◆ Assignment
Please begin with the line containing "Task: Click the" and reproduce each line exactly until the records below end, without any pictures.

Records supplied Start Marker

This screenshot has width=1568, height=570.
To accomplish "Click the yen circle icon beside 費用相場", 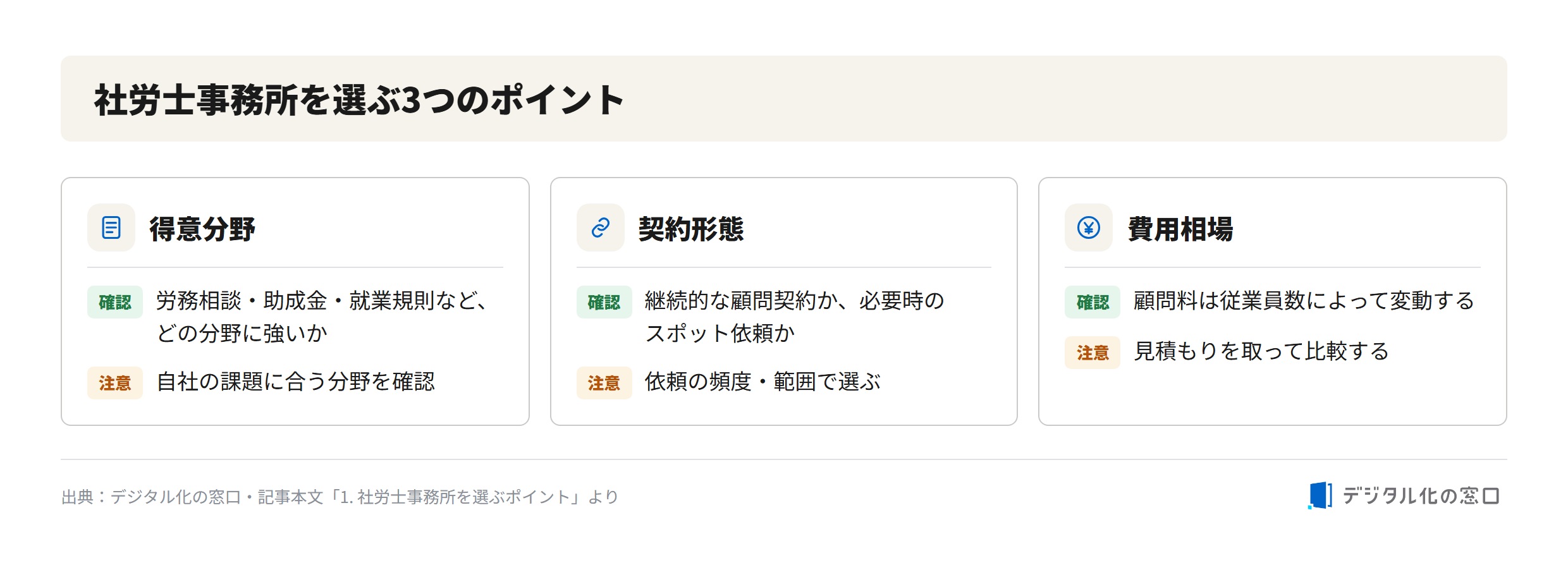I will [x=1089, y=227].
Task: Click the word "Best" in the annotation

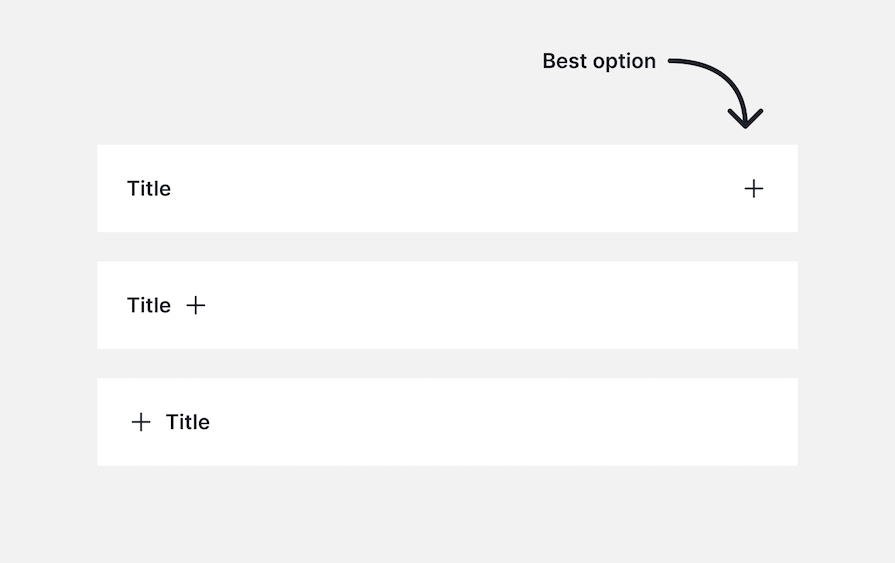Action: [x=565, y=61]
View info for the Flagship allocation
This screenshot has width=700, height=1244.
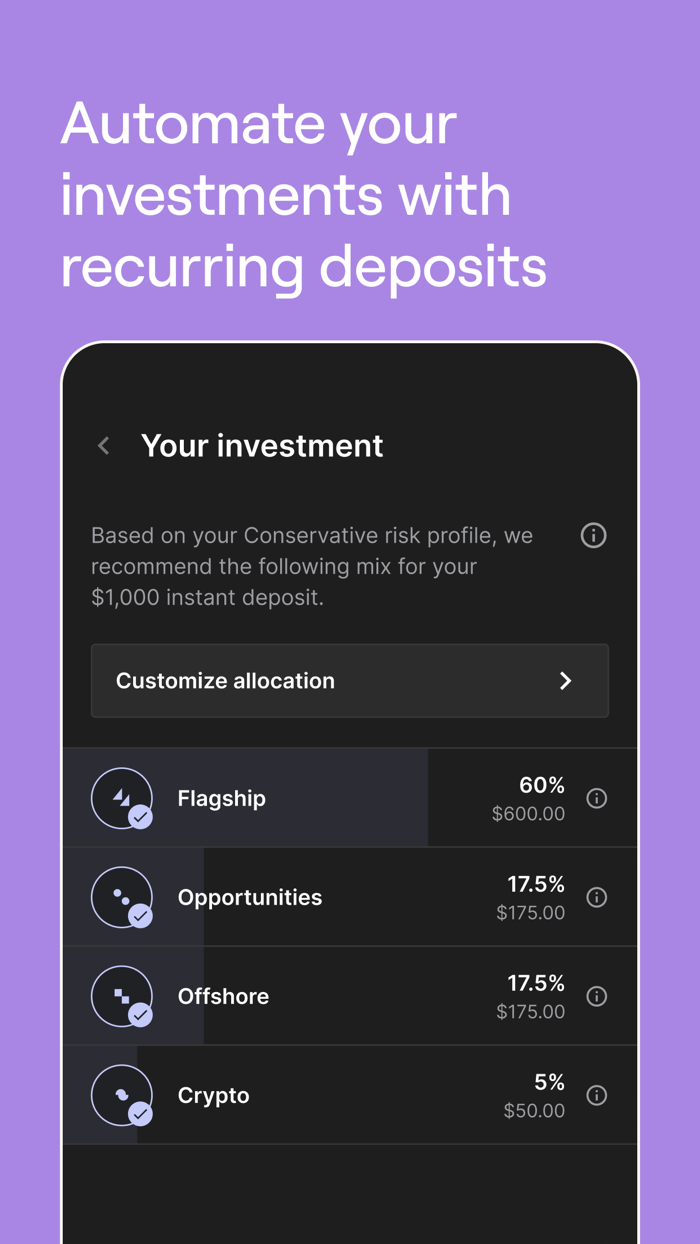click(597, 797)

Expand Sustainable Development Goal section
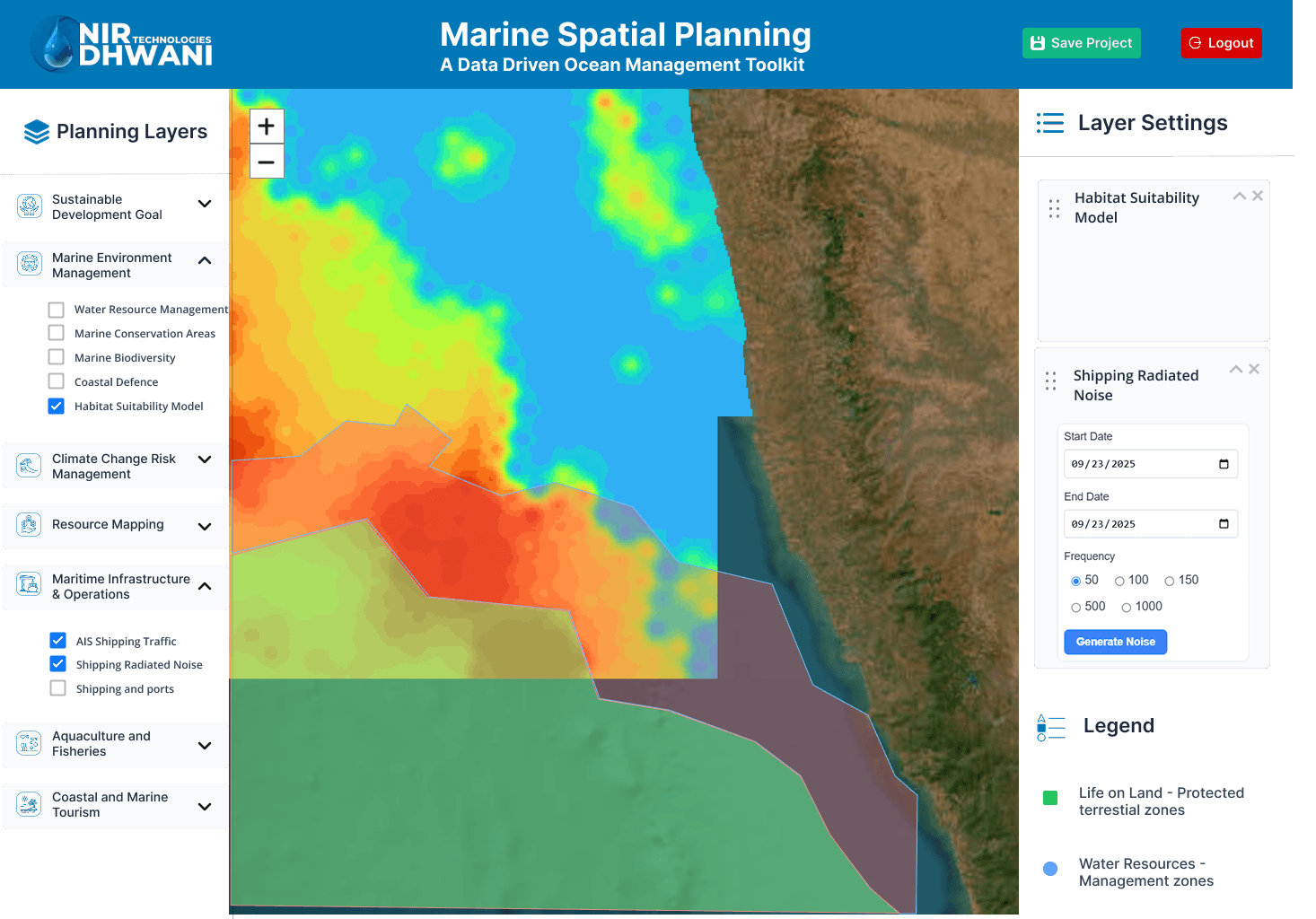pyautogui.click(x=205, y=204)
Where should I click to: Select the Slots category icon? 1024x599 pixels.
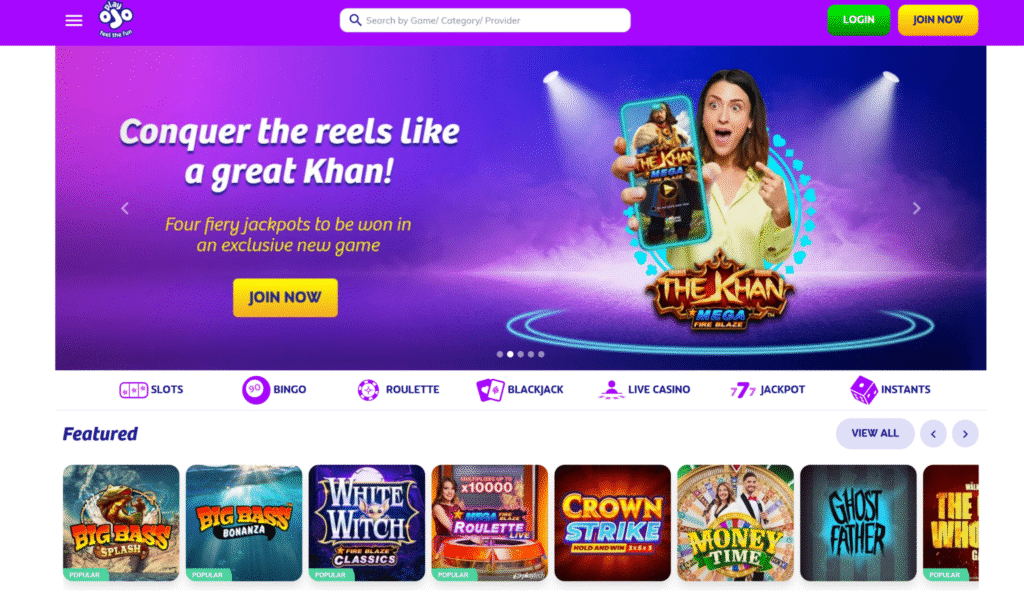pyautogui.click(x=133, y=390)
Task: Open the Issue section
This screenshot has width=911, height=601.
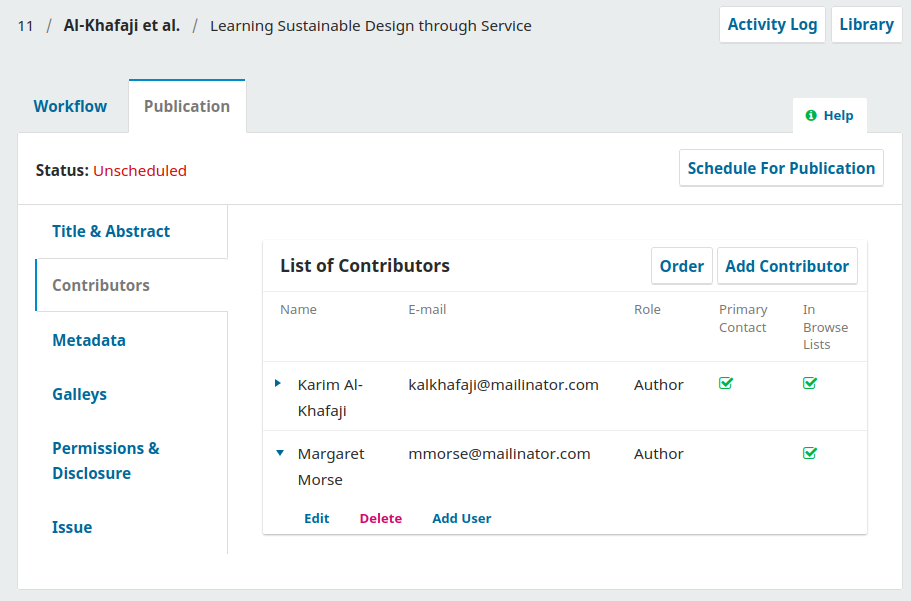Action: click(x=72, y=527)
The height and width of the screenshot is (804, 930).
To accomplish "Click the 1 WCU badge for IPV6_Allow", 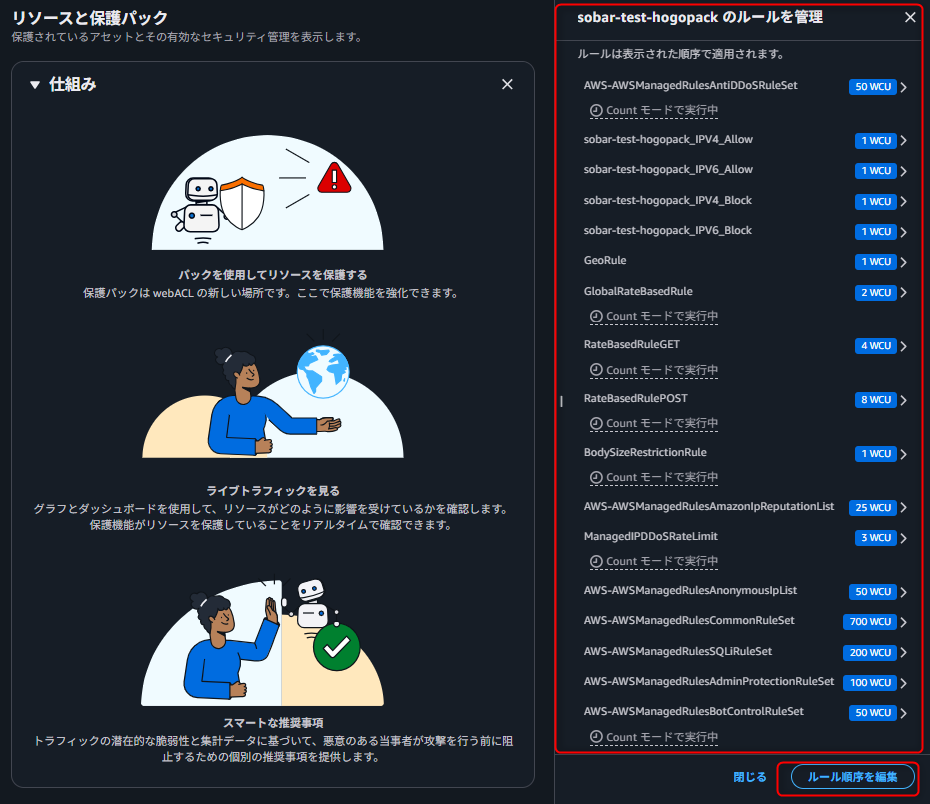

Records supplied End Marker

◆ Final answer
Task: Click the word "Best" in the annotation

Action: [x=565, y=61]
View info for the Flagship allocation
This screenshot has width=700, height=1244.
click(597, 797)

Expand Sustainable Development Goal section
pyautogui.click(x=205, y=204)
Where should I click to: Select the Slots category icon? 1024x599 pixels.
pyautogui.click(x=133, y=390)
Task: Open the Issue section
This screenshot has width=911, height=601.
Action: click(x=72, y=527)
The height and width of the screenshot is (804, 930).
To accomplish "Click the 1 WCU badge for IPV6_Allow", 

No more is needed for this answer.